GIVEN ENTRIES:
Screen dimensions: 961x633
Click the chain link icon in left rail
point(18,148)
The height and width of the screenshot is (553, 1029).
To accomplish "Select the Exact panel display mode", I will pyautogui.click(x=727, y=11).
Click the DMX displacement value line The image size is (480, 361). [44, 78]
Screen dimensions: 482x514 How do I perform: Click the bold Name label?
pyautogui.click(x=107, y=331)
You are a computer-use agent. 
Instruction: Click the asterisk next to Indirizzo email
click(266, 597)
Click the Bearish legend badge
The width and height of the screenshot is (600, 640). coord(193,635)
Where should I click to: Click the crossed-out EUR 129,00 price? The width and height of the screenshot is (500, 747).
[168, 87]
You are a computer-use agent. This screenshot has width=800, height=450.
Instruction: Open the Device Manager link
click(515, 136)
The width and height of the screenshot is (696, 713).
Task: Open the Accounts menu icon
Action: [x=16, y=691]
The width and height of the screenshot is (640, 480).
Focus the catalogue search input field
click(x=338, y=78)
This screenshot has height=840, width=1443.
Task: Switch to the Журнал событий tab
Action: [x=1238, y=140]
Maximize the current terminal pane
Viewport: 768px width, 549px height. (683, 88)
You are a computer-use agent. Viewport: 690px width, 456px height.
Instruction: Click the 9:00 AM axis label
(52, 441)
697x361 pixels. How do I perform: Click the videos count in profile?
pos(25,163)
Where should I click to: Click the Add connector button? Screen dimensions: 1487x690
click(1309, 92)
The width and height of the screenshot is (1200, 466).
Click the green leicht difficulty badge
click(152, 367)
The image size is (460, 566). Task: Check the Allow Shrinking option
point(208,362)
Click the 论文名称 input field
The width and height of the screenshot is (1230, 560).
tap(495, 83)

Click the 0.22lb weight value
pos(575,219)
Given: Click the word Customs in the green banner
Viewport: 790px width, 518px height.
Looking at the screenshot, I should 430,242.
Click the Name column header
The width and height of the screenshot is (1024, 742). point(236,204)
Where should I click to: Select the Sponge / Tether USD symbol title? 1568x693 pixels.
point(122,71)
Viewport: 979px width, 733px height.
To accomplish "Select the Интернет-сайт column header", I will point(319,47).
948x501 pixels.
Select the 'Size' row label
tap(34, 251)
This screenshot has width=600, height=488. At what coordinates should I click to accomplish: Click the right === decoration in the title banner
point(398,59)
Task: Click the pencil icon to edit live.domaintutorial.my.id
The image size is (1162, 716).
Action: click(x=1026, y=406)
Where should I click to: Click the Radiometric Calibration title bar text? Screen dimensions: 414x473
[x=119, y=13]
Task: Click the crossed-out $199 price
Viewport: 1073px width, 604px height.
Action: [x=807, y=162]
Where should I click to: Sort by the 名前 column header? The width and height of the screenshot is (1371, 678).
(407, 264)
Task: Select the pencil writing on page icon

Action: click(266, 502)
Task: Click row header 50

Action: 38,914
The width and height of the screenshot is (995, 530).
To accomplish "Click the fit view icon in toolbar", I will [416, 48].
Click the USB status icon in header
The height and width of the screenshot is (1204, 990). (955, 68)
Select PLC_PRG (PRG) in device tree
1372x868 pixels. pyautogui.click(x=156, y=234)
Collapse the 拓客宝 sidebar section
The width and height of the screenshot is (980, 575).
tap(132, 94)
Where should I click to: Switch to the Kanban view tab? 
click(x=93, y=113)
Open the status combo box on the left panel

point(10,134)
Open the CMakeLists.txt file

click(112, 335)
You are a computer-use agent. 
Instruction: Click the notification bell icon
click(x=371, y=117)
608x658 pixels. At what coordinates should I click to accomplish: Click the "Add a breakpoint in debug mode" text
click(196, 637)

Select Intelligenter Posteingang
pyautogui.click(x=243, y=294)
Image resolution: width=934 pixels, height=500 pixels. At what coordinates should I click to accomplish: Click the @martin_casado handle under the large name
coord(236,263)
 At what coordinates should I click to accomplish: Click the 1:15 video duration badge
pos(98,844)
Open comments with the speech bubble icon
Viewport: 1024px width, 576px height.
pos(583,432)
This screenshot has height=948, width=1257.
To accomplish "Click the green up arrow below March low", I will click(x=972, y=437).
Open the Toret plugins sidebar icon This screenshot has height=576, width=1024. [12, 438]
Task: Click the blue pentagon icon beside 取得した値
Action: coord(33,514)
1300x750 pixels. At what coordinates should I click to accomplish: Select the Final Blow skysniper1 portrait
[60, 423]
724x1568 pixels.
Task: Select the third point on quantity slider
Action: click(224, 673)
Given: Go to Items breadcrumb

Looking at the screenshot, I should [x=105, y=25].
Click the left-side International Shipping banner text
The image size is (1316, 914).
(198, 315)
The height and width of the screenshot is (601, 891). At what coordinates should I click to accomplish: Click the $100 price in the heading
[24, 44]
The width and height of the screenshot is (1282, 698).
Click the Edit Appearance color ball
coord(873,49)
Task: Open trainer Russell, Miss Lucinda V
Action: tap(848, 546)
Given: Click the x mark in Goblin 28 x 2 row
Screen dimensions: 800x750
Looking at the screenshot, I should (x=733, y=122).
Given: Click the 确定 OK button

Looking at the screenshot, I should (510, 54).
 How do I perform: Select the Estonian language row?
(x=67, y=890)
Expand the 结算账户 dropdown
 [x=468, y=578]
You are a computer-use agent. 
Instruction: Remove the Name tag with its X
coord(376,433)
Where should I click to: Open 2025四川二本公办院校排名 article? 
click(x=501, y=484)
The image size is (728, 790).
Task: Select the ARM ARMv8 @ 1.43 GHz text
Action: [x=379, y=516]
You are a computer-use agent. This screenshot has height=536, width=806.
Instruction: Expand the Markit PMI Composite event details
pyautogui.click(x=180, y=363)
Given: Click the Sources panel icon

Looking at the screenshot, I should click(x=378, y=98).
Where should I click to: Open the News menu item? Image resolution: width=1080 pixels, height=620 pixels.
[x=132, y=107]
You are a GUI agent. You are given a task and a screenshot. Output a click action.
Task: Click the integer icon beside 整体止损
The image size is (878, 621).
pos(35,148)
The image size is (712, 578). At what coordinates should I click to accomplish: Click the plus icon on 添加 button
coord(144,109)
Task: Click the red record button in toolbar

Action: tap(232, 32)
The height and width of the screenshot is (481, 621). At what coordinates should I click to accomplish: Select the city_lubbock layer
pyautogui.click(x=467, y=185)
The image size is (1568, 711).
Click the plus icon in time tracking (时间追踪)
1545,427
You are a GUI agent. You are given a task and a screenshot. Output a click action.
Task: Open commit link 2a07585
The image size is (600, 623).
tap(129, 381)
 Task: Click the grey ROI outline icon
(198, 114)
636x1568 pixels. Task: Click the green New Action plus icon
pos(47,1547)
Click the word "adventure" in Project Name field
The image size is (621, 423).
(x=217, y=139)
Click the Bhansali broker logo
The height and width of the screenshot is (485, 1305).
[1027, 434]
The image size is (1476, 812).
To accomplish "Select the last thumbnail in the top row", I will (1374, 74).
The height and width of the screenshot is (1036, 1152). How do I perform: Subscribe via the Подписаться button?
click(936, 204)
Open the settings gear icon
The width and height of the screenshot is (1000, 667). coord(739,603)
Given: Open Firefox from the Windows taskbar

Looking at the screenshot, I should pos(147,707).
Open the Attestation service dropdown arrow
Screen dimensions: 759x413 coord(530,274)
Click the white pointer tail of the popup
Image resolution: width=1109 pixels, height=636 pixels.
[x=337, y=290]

TO DO: The expected output is the complete listing, word for word.

RESPONSE AREA:
Screen dimensions: 961x633
Click the chain link icon in left rail
point(18,148)
The height and width of the screenshot is (553, 1029).
To accomplish "Select the Exact panel display mode", I will pyautogui.click(x=727, y=11).
Click the DMX displacement value line The image size is (480, 361). [44, 78]
Screen dimensions: 482x514 How do I perform: Click the bold Name label?
pyautogui.click(x=107, y=331)
You are a computer-use agent. 
Instruction: Click the asterisk next to Indirizzo email
click(266, 597)
Click the Bearish legend badge
The width and height of the screenshot is (600, 640). coord(193,635)
Where should I click to: Click the crossed-out EUR 129,00 price? The width and height of the screenshot is (500, 747).
[168, 87]
You are a computer-use agent. This screenshot has width=800, height=450.
Instruction: Open the Device Manager link
click(515, 136)
The width and height of the screenshot is (696, 713).
Task: Open the Accounts menu icon
Action: [x=16, y=691]
The width and height of the screenshot is (640, 480).
Focus the catalogue search input field
click(x=338, y=78)
This screenshot has height=840, width=1443.
Task: Switch to the Журнал событий tab
Action: [x=1238, y=140]
Maximize the current terminal pane
Viewport: 768px width, 549px height. (683, 88)
You are a computer-use agent. Viewport: 690px width, 456px height.
Instruction: Click the 9:00 AM axis label
(52, 441)
697x361 pixels. How do I perform: Click the videos count in profile?
pos(25,163)
Where should I click to: Click the Add connector button? Screen dimensions: 1487x690
click(1309, 92)
The width and height of the screenshot is (1200, 466).
Click the green leicht difficulty badge
click(152, 367)
The image size is (460, 566). Task: Check the Allow Shrinking option
point(208,362)
Click the 论文名称 input field
The width and height of the screenshot is (1230, 560).
tap(495, 83)

Click the 0.22lb weight value
pos(575,219)
Given: Click the word Customs in the green banner
Viewport: 790px width, 518px height.
Looking at the screenshot, I should 430,242.
Click the Name column header
The width and height of the screenshot is (1024, 742). point(236,204)
Where should I click to: Select the Sponge / Tether USD symbol title? 1568x693 pixels.
point(122,71)
Viewport: 979px width, 733px height.
To accomplish "Select the Интернет-сайт column header", I will point(319,47).
948x501 pixels.
Select the 'Size' row label
tap(34, 251)
This screenshot has width=600, height=488. At what coordinates should I click to accomplish: Click the right === decoration in the title banner
point(398,59)
Task: Click the pencil icon to edit live.domaintutorial.my.id
The image size is (1162, 716).
Action: click(x=1026, y=406)
Where should I click to: Click the Radiometric Calibration title bar text? Screen dimensions: 414x473
[x=119, y=13]
Task: Click the crossed-out $199 price
Viewport: 1073px width, 604px height.
Action: [x=807, y=162]
Where should I click to: Sort by the 名前 column header? The width and height of the screenshot is (1371, 678).
(407, 264)
Task: Select the pencil writing on page icon

Action: click(266, 502)
Task: Click row header 50

Action: 38,914
The width and height of the screenshot is (995, 530).
To accomplish "Click the fit view icon in toolbar", I will [416, 48].
Click the USB status icon in header
The height and width of the screenshot is (1204, 990). (955, 68)
Select PLC_PRG (PRG) in device tree
1372x868 pixels. pyautogui.click(x=156, y=234)
Collapse the 拓客宝 sidebar section
The width and height of the screenshot is (980, 575).
tap(132, 94)
Where should I click to: Switch to the Kanban view tab? 
click(x=93, y=113)
Open the status combo box on the left panel

point(10,134)
Open the CMakeLists.txt file

click(112, 335)
You are a computer-use agent. 
Instruction: Click the notification bell icon
click(x=371, y=117)
608x658 pixels. At what coordinates should I click to accomplish: Click the "Add a breakpoint in debug mode" text
click(196, 637)

Select Intelligenter Posteingang
pyautogui.click(x=243, y=294)
Image resolution: width=934 pixels, height=500 pixels. At what coordinates should I click to accomplish: Click the @martin_casado handle under the large name
coord(236,263)
 At what coordinates should I click to accomplish: Click the 1:15 video duration badge
pos(98,844)
Open comments with the speech bubble icon
Viewport: 1024px width, 576px height.
pos(583,432)
This screenshot has height=948, width=1257.
To accomplish "Click the green up arrow below March low", I will click(x=972, y=437).
Open the Toret plugins sidebar icon This screenshot has height=576, width=1024. [12, 438]
Task: Click the blue pentagon icon beside 取得した値
Action: coord(33,514)
1300x750 pixels. At what coordinates should I click to accomplish: Select the Final Blow skysniper1 portrait
[60, 423]
724x1568 pixels.
Task: Select the third point on quantity slider
Action: click(224, 673)
Given: Go to Items breadcrumb

Looking at the screenshot, I should [x=105, y=25].
Click the left-side International Shipping banner text
The image size is (1316, 914).
(198, 315)
The height and width of the screenshot is (601, 891). At what coordinates should I click to accomplish: Click the $100 price in the heading
[24, 44]
The width and height of the screenshot is (1282, 698).
Click the Edit Appearance color ball
coord(873,49)
Task: Open trainer Russell, Miss Lucinda V
Action: tap(848, 546)
Given: Click the x mark in Goblin 28 x 2 row
Screen dimensions: 800x750
Looking at the screenshot, I should (x=733, y=122).
Given: Click the 确定 OK button

Looking at the screenshot, I should (510, 54).
 How do I perform: Select the Estonian language row?
(x=67, y=890)
Expand the 结算账户 dropdown
 [x=468, y=578]
You are a computer-use agent. 
Instruction: Remove the Name tag with its X
coord(376,433)
Where should I click to: Open 2025四川二本公办院校排名 article? 
click(x=501, y=484)
The image size is (728, 790).
Task: Select the ARM ARMv8 @ 1.43 GHz text
Action: [x=379, y=516]
You are a computer-use agent. This screenshot has height=536, width=806.
Instruction: Expand the Markit PMI Composite event details
pyautogui.click(x=180, y=363)
Given: Click the Sources panel icon

Looking at the screenshot, I should click(x=378, y=98).
Where should I click to: Open the News menu item? Image resolution: width=1080 pixels, height=620 pixels.
[x=132, y=107]
You are a GUI agent. You are given a task and a screenshot. Output a click action.
Task: Click the integer icon beside 整体止损
The image size is (878, 621).
pos(35,148)
The image size is (712, 578). At what coordinates should I click to accomplish: Click the plus icon on 添加 button
coord(144,109)
Task: Click the red record button in toolbar

Action: tap(232, 32)
The height and width of the screenshot is (481, 621). At what coordinates should I click to accomplish: Select the city_lubbock layer
pyautogui.click(x=467, y=185)
The image size is (1568, 711).
Click the plus icon in time tracking (时间追踪)
1545,427
You are a GUI agent. You are given a task and a screenshot. Output a click action.
Task: Open commit link 2a07585
The image size is (600, 623).
tap(129, 381)
 Task: Click the grey ROI outline icon
(198, 114)
636x1568 pixels. Task: Click the green New Action plus icon
pos(47,1547)
Click the word "adventure" in Project Name field
The image size is (621, 423).
(x=217, y=139)
Click the Bhansali broker logo
The height and width of the screenshot is (485, 1305).
[1027, 434]
The image size is (1476, 812).
To accomplish "Select the last thumbnail in the top row", I will (1374, 74).
The height and width of the screenshot is (1036, 1152). How do I perform: Subscribe via the Подписаться button?
click(936, 204)
Open the settings gear icon
The width and height of the screenshot is (1000, 667). coord(739,603)
Given: Open Firefox from the Windows taskbar

Looking at the screenshot, I should pos(147,707).
Open the Attestation service dropdown arrow
Screen dimensions: 759x413 coord(530,274)
Click the white pointer tail of the popup
Image resolution: width=1109 pixels, height=636 pixels.
[x=337, y=290]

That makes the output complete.